FJO: But didn’t really influence you.

MD: No, I was not interested. I love folk music; I used to play with my father and my uncle in little groups, but it was not really the thing I was interested in. Maybe I was too neurotic a young kid. Basically when I became interested, it was just issues of feeling music and trying to understand what it meant. I did understand that I could write “nationalist music” by basically making a conscious decision to take a little tune or big tune and then elaborate it in a way. But it really never occurred to me to do that. I was not interested in doing that. I was too interested in pursuing something that was more abstract than that.

FJO: So, as far as nationalism goes—you grew up in Latin America but you’ve lived in the United States for more than half your life—at this point would you identify yourself as an American composer? Are such identities even as issue for you?

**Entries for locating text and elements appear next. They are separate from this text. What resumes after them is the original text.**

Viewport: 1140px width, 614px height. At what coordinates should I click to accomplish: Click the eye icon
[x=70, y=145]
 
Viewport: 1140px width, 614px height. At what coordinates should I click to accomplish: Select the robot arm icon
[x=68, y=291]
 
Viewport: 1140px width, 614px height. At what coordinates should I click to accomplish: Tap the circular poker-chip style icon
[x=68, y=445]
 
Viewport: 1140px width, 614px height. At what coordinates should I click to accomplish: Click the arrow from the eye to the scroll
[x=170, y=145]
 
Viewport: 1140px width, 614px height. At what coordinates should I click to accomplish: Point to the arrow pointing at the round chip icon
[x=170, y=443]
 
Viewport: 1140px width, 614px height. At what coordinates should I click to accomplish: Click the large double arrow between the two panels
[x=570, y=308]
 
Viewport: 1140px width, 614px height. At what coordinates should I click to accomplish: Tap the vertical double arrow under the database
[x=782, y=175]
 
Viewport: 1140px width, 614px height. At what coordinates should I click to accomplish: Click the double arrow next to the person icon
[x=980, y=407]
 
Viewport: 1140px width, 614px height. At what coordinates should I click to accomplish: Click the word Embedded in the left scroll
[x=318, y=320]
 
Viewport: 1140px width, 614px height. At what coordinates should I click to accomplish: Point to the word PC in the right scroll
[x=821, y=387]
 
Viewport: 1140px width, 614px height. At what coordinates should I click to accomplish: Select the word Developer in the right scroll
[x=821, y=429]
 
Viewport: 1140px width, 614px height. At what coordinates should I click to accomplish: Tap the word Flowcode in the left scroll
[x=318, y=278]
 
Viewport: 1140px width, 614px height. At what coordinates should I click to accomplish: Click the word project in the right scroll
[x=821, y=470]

MD: No, they’re not an issue. I assume that if you belong to a culture, that culture is going to predetermine certain choices that you may do. I remember a review in The New York Times of one of the very, very early electronic music concerts in the ’60s. I think it was [Harold] Schoenberg writing. He said that undoubtedly my music was full of freedoms of the jungle rhythm. To me that never was an issue. I’m not coming from the jungles. It’s the idea that we are all living in the Brazilian jungle. Well, Latin America is a very varied territory and very varied culturally. And spheres of different cultures very clearly influence the make-up of the southern part of the continent.